И тревожилась. Не раз замечала, как он застывал, кривя губы и бледнея, и растирал грудь. Не зря, ой не зря доктор Пиляев к нему так часто ездит!
– Хорошо, – сдалась я. – Ничего у меня не выходит. Я уже неделю хлеб зазря ем. Гоните меня в шею. Ну, или отправьте в мастерскую.
– Ну уж дудки, – усмехнулся Хозяин. – И не таких выучивали. Думаешь, я так вот сразу горшки лепить научился? Когда пальцы заживать начали, я к гончарному делу вернулся по совету лекаря. Чтобы восстановить силу и гибкость. В детстве лепил что-то, потом забросил. А вот став старше, неожиданно увлекся.
– Сами, значит, горшки лепили? – повторила как ученая ворона я. – Какой вы молодец! И сколько вам лет было?
– Как и тебе – пятнадцать. Самое время начинать собственный путь.
– Вы поэтому меня на работу взяли? – сообразила я. – Решили, что я на вас похож?
– Нет, Маруш, совсем не поэтому, – усмехнулся Долохов и взъерошил мне кудри на затылке. – Рисуй давай, хватит болтать. Я пожалуй, съезжу на карьер, погляжу, как там дела.
Я лишь тоскливо вздохнула. И то сказать, в кабинете да в одиночестве работать куда приятнее, чем в пыльной мастерской.

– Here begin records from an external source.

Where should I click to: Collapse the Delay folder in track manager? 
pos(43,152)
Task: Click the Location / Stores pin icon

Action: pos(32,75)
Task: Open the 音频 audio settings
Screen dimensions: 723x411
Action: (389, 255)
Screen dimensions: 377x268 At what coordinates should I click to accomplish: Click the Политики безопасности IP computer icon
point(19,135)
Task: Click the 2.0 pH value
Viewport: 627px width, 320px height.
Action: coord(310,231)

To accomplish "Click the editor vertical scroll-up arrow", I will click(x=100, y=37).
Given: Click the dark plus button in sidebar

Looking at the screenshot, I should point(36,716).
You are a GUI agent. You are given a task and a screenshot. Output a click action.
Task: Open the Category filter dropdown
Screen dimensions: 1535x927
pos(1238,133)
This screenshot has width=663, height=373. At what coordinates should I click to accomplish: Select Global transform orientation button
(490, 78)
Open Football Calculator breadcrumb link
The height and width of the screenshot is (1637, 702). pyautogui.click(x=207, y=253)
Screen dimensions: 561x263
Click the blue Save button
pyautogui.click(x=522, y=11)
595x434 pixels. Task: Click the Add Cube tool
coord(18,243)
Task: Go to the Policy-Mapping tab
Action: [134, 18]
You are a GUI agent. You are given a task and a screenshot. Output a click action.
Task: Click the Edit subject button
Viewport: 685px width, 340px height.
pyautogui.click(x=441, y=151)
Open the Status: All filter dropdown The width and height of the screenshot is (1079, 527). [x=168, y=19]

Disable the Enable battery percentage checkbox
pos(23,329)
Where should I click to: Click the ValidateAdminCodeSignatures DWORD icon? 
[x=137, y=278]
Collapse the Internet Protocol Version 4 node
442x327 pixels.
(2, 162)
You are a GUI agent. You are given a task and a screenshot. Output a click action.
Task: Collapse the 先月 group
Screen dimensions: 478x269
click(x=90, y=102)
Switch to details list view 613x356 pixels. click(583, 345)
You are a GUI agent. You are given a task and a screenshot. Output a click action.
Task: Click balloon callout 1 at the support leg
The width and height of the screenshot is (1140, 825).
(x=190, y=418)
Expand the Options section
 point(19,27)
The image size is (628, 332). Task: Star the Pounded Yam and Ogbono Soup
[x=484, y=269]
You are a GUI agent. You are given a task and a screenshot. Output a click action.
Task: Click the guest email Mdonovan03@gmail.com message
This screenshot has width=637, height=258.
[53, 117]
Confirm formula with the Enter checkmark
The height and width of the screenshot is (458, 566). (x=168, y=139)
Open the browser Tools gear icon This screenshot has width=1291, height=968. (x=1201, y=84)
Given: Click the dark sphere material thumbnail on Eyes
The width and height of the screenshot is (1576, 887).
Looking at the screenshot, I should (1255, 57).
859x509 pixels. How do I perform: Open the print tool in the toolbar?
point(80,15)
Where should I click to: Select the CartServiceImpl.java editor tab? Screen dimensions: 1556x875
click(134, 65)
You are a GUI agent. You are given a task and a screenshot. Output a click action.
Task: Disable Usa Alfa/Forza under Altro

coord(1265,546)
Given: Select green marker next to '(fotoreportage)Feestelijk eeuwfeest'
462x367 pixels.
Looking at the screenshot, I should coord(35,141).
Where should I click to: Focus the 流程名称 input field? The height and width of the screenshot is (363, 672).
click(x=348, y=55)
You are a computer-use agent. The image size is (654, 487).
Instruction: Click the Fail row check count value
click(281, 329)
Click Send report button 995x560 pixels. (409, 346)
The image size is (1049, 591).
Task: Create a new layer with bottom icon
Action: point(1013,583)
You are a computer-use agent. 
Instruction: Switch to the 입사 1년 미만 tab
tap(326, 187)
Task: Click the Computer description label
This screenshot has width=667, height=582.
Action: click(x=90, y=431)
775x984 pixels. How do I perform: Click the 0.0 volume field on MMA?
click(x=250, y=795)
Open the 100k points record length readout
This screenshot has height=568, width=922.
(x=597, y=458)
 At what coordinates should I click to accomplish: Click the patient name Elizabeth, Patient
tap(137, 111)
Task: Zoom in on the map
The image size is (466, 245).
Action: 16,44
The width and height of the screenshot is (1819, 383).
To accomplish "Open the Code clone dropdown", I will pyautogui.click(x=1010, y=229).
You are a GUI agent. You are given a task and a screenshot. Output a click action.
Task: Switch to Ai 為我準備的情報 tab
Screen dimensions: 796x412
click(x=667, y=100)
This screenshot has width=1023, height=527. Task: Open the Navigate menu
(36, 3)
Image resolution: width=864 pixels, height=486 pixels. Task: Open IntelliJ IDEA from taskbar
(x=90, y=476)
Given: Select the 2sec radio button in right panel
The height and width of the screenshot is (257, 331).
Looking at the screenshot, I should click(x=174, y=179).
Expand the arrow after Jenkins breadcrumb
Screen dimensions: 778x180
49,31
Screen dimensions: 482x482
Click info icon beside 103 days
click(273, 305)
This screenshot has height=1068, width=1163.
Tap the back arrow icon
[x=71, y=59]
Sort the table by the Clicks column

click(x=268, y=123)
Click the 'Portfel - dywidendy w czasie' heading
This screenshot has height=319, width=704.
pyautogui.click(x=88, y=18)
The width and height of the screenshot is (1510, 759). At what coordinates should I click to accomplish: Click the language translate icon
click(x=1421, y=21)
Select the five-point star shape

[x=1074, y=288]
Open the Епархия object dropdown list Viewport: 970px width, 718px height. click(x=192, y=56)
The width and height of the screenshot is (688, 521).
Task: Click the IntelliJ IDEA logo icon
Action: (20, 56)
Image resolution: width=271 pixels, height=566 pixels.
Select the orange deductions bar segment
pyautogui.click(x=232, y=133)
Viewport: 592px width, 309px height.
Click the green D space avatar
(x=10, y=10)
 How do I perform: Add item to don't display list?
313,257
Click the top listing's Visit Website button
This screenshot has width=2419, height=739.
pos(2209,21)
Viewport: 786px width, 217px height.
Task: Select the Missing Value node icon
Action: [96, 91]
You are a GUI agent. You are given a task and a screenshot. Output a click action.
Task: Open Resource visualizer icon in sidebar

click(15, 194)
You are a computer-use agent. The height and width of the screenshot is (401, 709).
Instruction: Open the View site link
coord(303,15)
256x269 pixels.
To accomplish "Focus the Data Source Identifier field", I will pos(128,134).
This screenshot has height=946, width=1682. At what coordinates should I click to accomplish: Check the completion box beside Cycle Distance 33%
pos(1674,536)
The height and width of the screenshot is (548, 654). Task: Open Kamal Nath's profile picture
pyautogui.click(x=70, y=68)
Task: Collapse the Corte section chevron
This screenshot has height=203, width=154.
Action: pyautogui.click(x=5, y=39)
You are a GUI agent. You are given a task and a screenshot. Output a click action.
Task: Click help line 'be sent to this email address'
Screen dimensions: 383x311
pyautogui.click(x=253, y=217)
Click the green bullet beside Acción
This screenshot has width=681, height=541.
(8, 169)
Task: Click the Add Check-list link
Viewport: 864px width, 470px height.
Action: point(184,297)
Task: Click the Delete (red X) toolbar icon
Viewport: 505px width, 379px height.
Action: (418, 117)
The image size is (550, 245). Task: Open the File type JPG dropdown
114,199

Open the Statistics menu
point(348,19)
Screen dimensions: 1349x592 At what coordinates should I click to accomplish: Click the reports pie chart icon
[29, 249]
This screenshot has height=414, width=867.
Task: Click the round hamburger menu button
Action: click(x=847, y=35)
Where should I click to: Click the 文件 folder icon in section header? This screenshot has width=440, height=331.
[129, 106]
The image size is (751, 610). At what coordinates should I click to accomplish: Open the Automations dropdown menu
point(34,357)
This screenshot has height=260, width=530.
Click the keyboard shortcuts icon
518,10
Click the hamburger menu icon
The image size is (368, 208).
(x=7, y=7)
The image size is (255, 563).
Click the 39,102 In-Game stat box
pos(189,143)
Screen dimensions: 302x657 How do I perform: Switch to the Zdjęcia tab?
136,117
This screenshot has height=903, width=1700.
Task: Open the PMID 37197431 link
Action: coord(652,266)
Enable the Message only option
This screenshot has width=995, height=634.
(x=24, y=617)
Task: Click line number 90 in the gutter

Тут и стол есть, и стулья, и бумаги сколько нужно. Краски, кисти, графитовые карандаши – все для меня принес Казимир Федотович, а сам он здесь редко появлялся. Разве что письма и счета на стол складывал, а потом домой их забирал. Не любил Долохов на месте сидеть, все время куда-то мчался.
Многое я б отдала, чтобы вместе с ним поехать. Страх как хотелось увидеть и реку, и как глину добывают. Да и просто – проехаться. Уж больно красиво стало вокруг. Листья желтые, небо голубое, простор да благодать. Художнику ведь вдохновение нужно, а его у матушки-природы проще всего найти. Но ведь пока я ничем Хозяина не порадовала, хоть и кормили меня исправно, и аванс уже истратила. Да и домой меня раньше других отпускали, чтобы я по темноте не возвращалась. Так что не ныть и страдать мне надобно, а дальше стараться.
– Маруш, а ты ведь грамотный? – заглянул в кабинет Хозяин, уже в суконной тужурке и фуражке с козырьком. – Писать быстро умеешь?
– Разумеется! – тут же подскочила я, с надеждой глядя на него.